ONDAs Data Space
Del dato aislado al conocimiento compartido
Universal Plastic · 2026
¿Por qué el océano necesita un lenguaje común?
En las últimas décadas, la cantidad de información generada sobre el estado del océano ha crecido de forma significativa. Administraciones públicas, centros de investigación, empresas y organizaciones ambientales recogen datos de manera constante en costas y entornos marinos. Sensores, campañas de muestreo, limpiezas de playas o análisis de laboratorio aportan una visión cada vez más detallada de lo que ocurre bajo la superficie.
Este avance ha permitido mejorar la comprensión de múltiples variables del entorno marino. Sin embargo, la diversidad de fuentes también ha introducido un reto estructural y es que los datos no siempre dialogan entre sí.
Un ecosistema de datos fragmentado
Cada actor responde a objetivos específicos y utiliza metodologías propias. Las escalas de medición, la frecuencia de recogida y los formatos varían de un caso a otro. Como resultado, el ecosistema de datos oceánicos se construye a partir de piezas valiosas, aunque difíciles de integrar en una visión conjunta.
Esta fragmentación tiene implicaciones directas en uno de los grandes desafíos ambientales actuales, la monitorización de la contaminación plástica. La información sobre microplásticos en el agua, su presencia en especies marinas o su acumulación en zonas costeras suele analizarse por separado. Cada conjunto de datos aporta una parte de la historia, pero la conexión entre ellos sigue siendo limitada.
Entender el problema requiere conectar los datos
El impacto de esta desconexión se vuelve especialmente evidente cuando se aborda la transferencia del plástico en el ecosistema. Comprender cómo los residuos se fragmentan, cómo circulan en el agua y cómo llegan a la cadena trófica requiere una lectura integrada. Los datos sobre microplásticos adquieren mayor valor cuando se relacionan con información sobre biomasa, condiciones oceanográficas o actividad humana en la costa.
ONDAs Data Space: De los datos a la toma de decisiones
En este contexto surge ONDAs Data Space, concebido como un entorno donde esa integración se convierte en una práctica estructurada. Su enfoque parte de una premisa sencilla, el valor del dato aumenta cuando se puede comparar, verificar y contextualizar.

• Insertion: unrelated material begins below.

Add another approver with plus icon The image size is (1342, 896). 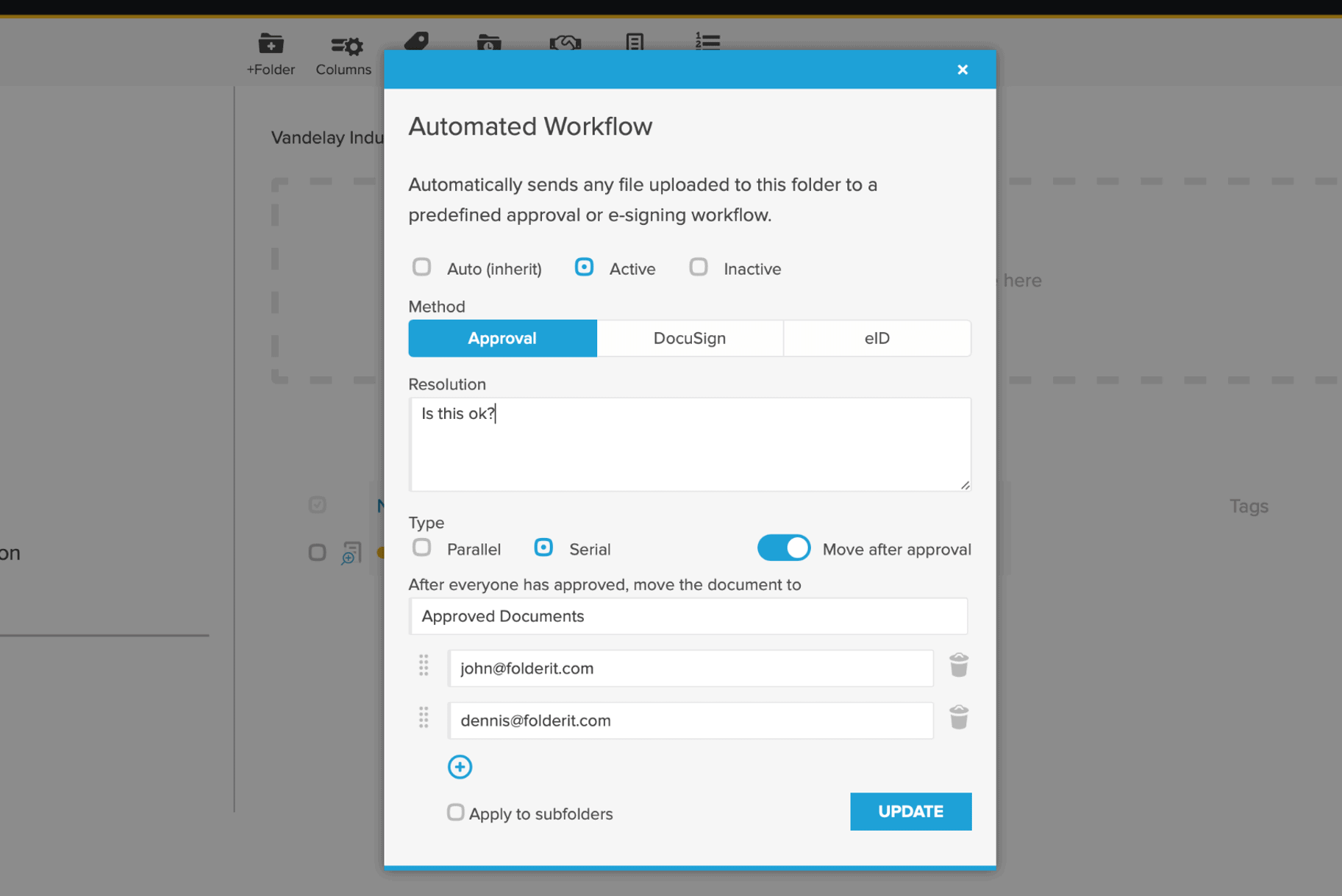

El espacio de datos conecta información ambiental, biológica y física procedente de múltiples fuentes. Boyas de medición continua, muestras de agua, análisis de peces, datos meteorológicos o registros de limpiezas de playas forman parte de un mismo sistema. Cada dato se transforma en un activo estructurado, trazable y preparado para su análisis conjunto.

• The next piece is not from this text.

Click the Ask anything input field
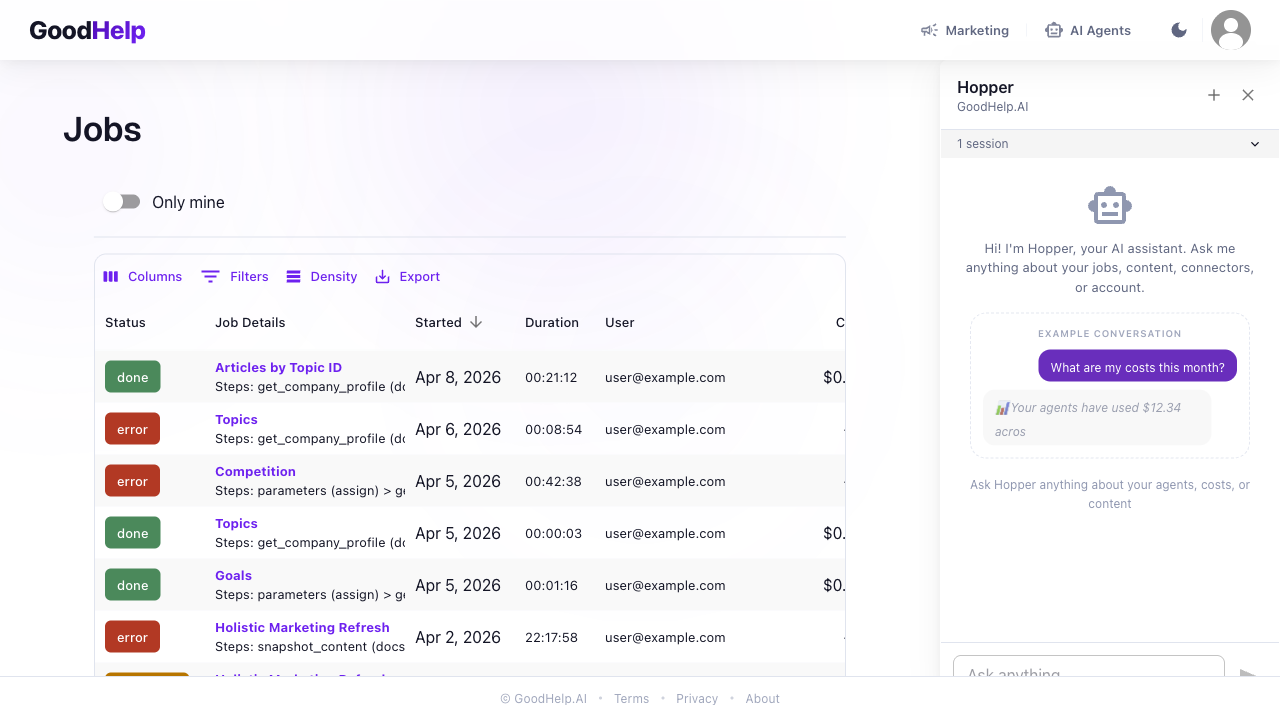The image size is (1280, 720). tap(1088, 668)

Esta estructuración permite construir una visión más precisa del estado del ecosistema marino a lo largo del tiempo. Los patrones comienzan a ser visibles, las diferencias entre zonas se pueden evaluar con mayor claridad y las decisiones se apoyan en evidencia consistente. En este marco, los datos sobre la economía azul adquieren una dimensión estratégica, ya que facilitan la gestión sostenible de actividades vinculadas al mar.
Descubre cómo funciona ONDAs Data Space
Una infraestructura diseñada para integrar
El desarrollo de este entorno responde a un trabajo metodológico y tecnológico liderado por Universal Plastic, responsable de diseñar la arquitectura que hace posible esta integración. Su rol se centra en establecer estándares, conectar fuentes diversas y garantizar que la información mantenga coherencia y calidad a lo largo de todo el sistema.
Este tipo de infraestructuras también refuerza la relevancia de los datos ESG en contextos marinos. La capacidad de demostrar el estado ambiental de una zona, anticipar riesgos o respaldar decisiones con evidencia verificable se convierte en un elemento clave para empresas, administraciones y sectores productivos.
A medida que los datos comienzan a compartir un mismo lenguaje, el océano deja de ser un conjunto de mediciones dispersas para convertirse en un sistema que puede leerse, interpretarse y gestionarse con mayor precisión. Esa transición marca un punto de inflexión en la forma en que se aborda la sostenibilidad marina.